I don't see any procrastination. I've been traveling the country (and to a lesser extent, the world) promoting Klingon for twelve years. I've learned new skills and mastered arcane disciplines (e.g., incorporating, publishing, arguing and winning with Paramount lawyers) to promote the language. Your remarks above discount and deny all of this, and immediately cast anything else you might have to say into doubt. 

Do we need to continue as we have done, absolutely. Do we need to do more still, again, absolutely. But such has always been the intention, limited only by the number of talented and proficient speakers that exist. As our raw ability to do more has increased, as new speakers have come to us, as they have progressed to proficiency, as some have moved through the transforming experience of serving as Beginners' Grammarian, we have expanded our scope and desire. 

I take very seriously the Klingon aphorism mataHmeH maSachnIS, to survive we must expand, because languages DO die out. 

>procrastinate...hold-back...shelter ourselves and the language.  
>Something has to happen...expand the vocabulary and expand the 
>language.

I see no holding back, nor sheltering. Of course, I can only speak for myself and my policies in guiding the KLI. But I am also advised by a core group of people, all of whom are fluent or exceeding proficient in the language. 

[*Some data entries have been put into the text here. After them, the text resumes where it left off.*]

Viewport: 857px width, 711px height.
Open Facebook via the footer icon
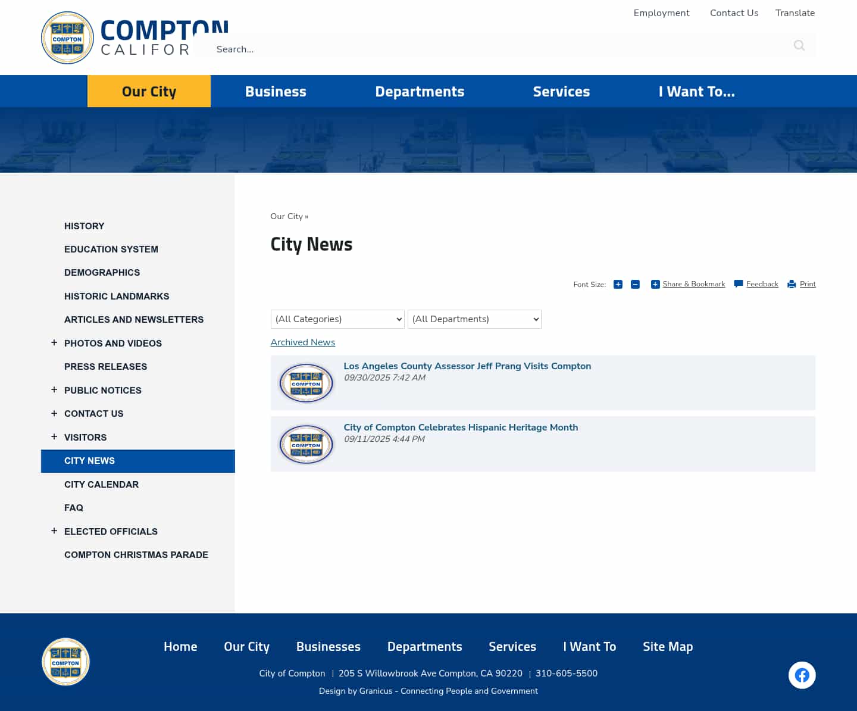point(802,675)
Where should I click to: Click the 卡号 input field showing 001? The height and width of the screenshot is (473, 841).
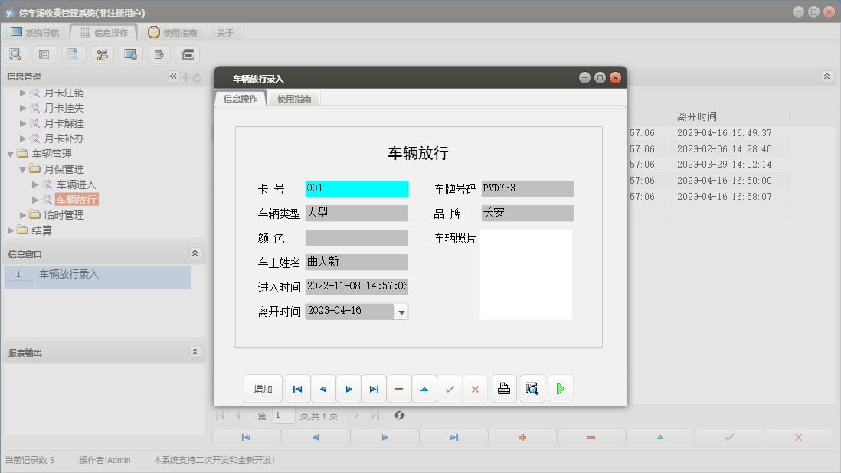tap(356, 188)
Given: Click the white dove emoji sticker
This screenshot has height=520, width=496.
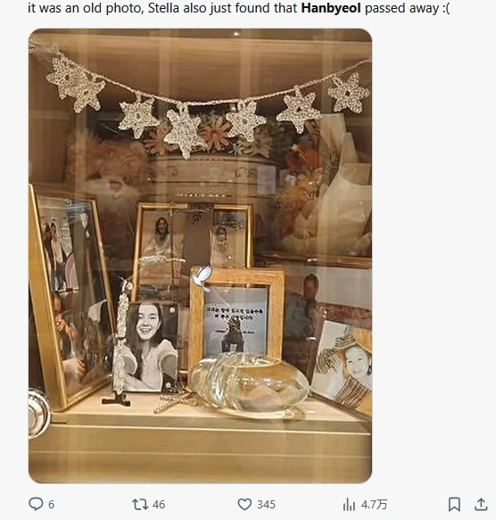Looking at the screenshot, I should tap(202, 279).
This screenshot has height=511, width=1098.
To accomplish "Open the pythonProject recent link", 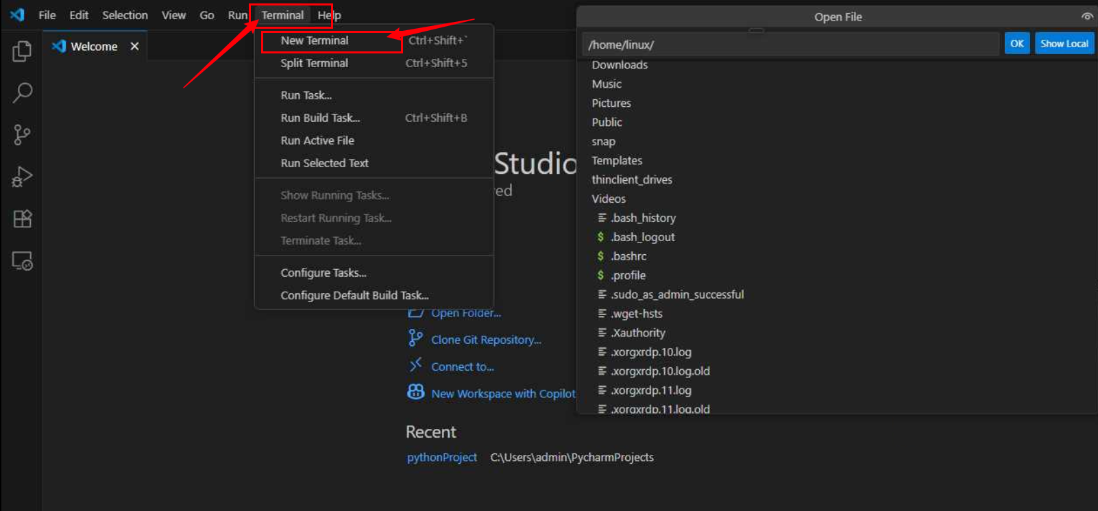I will click(441, 458).
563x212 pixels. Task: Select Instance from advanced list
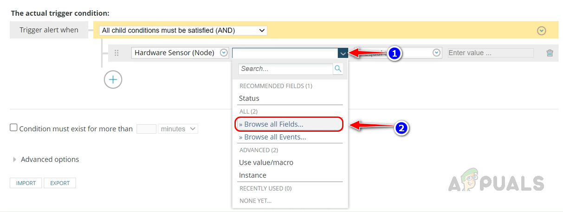pos(252,175)
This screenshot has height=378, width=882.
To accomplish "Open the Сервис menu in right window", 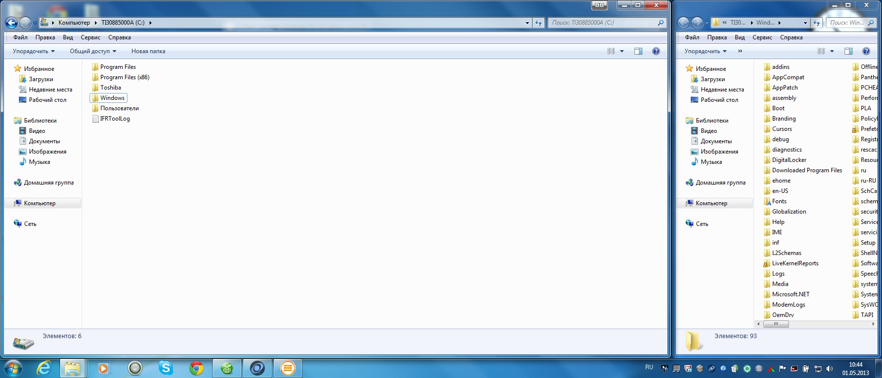I will (762, 37).
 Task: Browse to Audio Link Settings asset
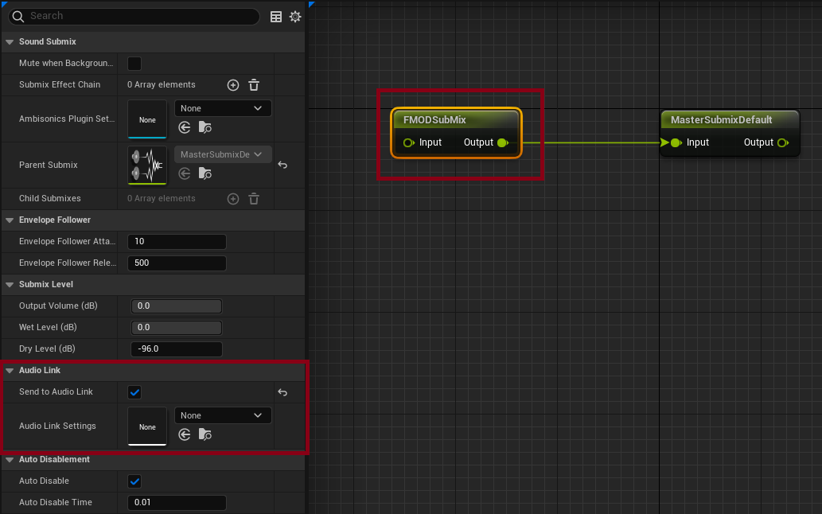point(205,434)
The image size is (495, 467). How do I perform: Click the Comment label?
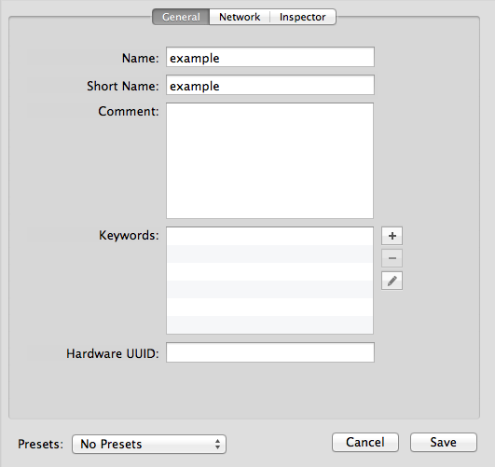(129, 111)

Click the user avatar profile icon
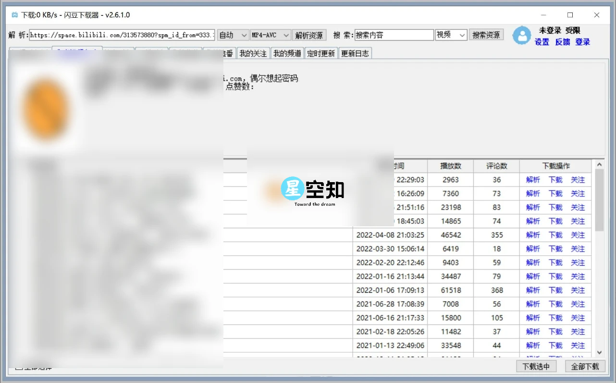click(522, 35)
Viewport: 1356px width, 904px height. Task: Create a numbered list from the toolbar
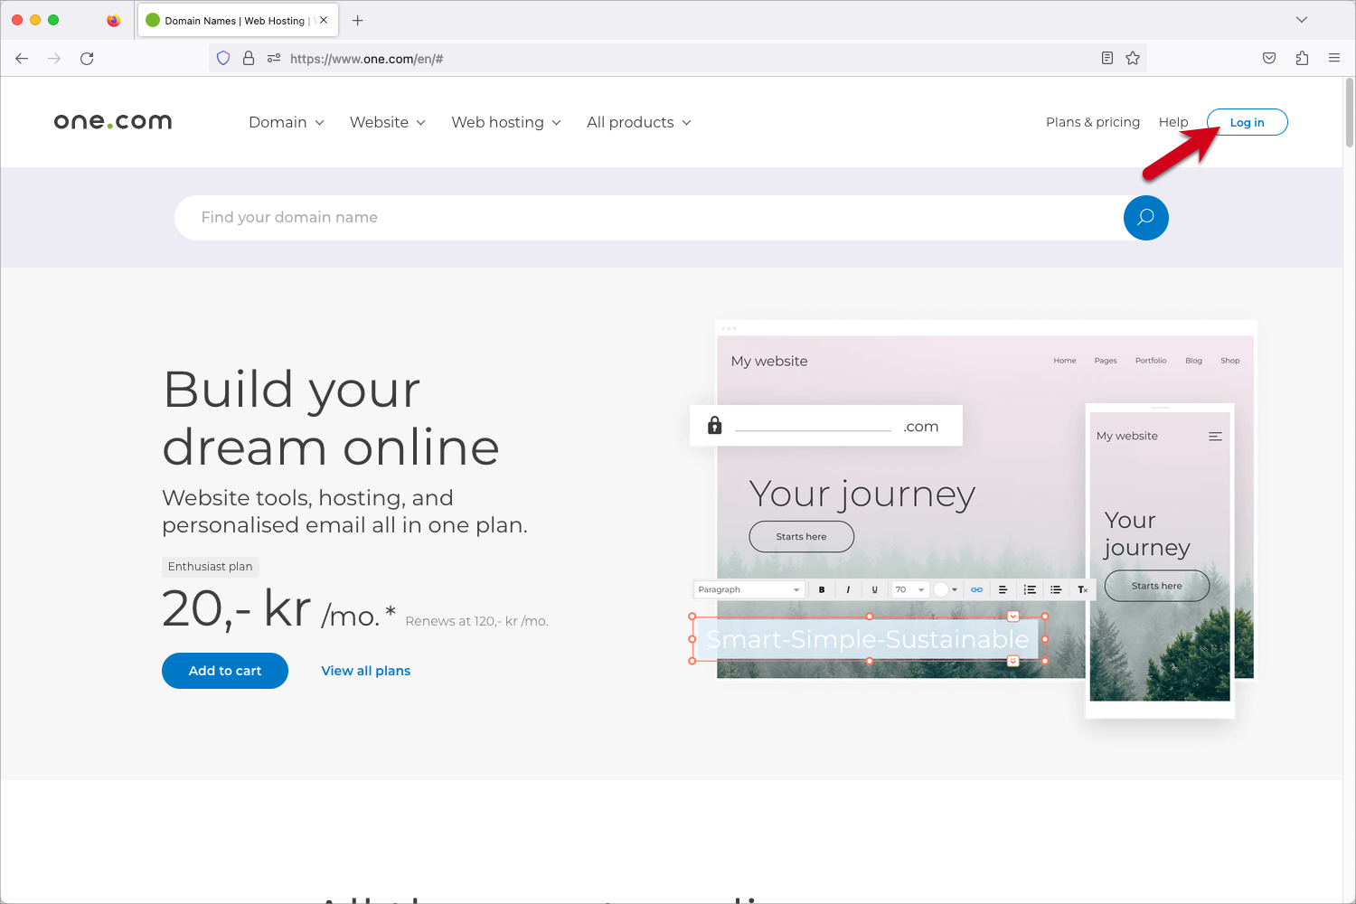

I continue to see demands that the language "expand" but never a hint of what this actually means. Likewise, an insistence that the vocabulary "expand" is unclear. Klingon is an agglutinative language, we already possess the tools to expand the vocabulary in ways that yield both incredibly complex and subtle nuances of meaning. But that's not what you want. You want more raw terms, I suspect, claiming that TKD's emphasis and focus on terms that apply to the lives of fictional aliens in a far off future is at most useless, and at best wasteful. And to this I would again say "nonsense." Look at the translations of HAMLET and MUCH ADO ABOUT NOTHING and GILGAMESH. Look at stories written and told at qep'a'mey of the past. Even with my far from fluent abilities I can, with some thought, hold forth on any topic you care to talk about. I might do so haltingly, and perhaps stretch the use of existing terms (e.g., d'Armond's early example of "coffee-girl") but we would communicate and the job would get done and we'd have a firmer common ground for the next time. 

So, I don't know what you want when you insist we "expand," but I know what I want. I want more speakers, not more language. I want less complaining and more participation. I want fewer excuses and greater attendance at qep'a'mey, qepHommey, and the annual yotna'. That's what I want for Klingon and the KLI. Now, either give it to me, or get out of my way.